Write out the lines below, starting from the first one and ending with the line that contains "pyautogui.click(x=73, y=12)". Include that last line.

start Excerpted data

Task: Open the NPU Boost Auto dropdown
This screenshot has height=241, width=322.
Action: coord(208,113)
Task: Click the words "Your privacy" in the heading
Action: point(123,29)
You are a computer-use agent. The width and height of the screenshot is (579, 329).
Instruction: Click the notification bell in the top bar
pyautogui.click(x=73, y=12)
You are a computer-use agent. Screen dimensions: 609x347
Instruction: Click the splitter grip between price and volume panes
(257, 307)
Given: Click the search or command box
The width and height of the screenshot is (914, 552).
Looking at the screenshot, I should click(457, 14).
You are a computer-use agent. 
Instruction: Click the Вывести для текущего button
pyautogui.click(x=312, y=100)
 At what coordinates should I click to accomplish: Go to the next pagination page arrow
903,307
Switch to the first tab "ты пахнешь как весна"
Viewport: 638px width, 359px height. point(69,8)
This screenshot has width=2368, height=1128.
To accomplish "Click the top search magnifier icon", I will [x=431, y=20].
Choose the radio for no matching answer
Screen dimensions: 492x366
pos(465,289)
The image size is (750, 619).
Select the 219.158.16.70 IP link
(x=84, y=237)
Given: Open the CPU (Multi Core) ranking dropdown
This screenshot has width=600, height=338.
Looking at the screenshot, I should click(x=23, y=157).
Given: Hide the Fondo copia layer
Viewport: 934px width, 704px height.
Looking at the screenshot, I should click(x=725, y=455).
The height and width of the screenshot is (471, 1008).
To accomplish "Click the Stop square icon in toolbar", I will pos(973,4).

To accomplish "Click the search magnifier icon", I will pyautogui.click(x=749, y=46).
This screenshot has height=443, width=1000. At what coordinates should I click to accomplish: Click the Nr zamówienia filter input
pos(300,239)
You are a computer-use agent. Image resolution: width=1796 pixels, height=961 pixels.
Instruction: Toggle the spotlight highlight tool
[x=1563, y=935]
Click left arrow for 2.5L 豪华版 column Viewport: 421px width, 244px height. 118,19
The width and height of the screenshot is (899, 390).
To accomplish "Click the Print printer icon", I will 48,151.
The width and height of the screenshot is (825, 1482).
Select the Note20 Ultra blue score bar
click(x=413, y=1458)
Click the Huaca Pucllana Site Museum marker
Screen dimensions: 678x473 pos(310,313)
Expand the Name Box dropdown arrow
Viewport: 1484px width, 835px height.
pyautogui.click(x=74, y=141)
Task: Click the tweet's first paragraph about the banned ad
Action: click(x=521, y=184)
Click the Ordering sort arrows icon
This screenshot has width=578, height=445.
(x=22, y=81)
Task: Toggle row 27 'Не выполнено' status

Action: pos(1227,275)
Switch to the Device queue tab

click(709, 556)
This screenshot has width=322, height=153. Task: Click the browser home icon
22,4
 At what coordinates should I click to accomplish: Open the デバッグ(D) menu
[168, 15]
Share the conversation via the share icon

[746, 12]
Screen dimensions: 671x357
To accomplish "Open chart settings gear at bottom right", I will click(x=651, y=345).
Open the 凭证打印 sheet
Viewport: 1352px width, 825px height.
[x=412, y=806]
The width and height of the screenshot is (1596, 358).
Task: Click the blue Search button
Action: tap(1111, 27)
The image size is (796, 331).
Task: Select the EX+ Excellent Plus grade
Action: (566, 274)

end Excerpted data

Output of the exercise.
Task: Open the NPU Boost Auto dropdown
This screenshot has height=241, width=322.
Action: coord(208,113)
Task: Click the words "Your privacy" in the heading
Action: point(123,29)
You are a computer-use agent. The width and height of the screenshot is (579, 329).
Instruction: Click the notification bell in the top bar
pyautogui.click(x=73, y=12)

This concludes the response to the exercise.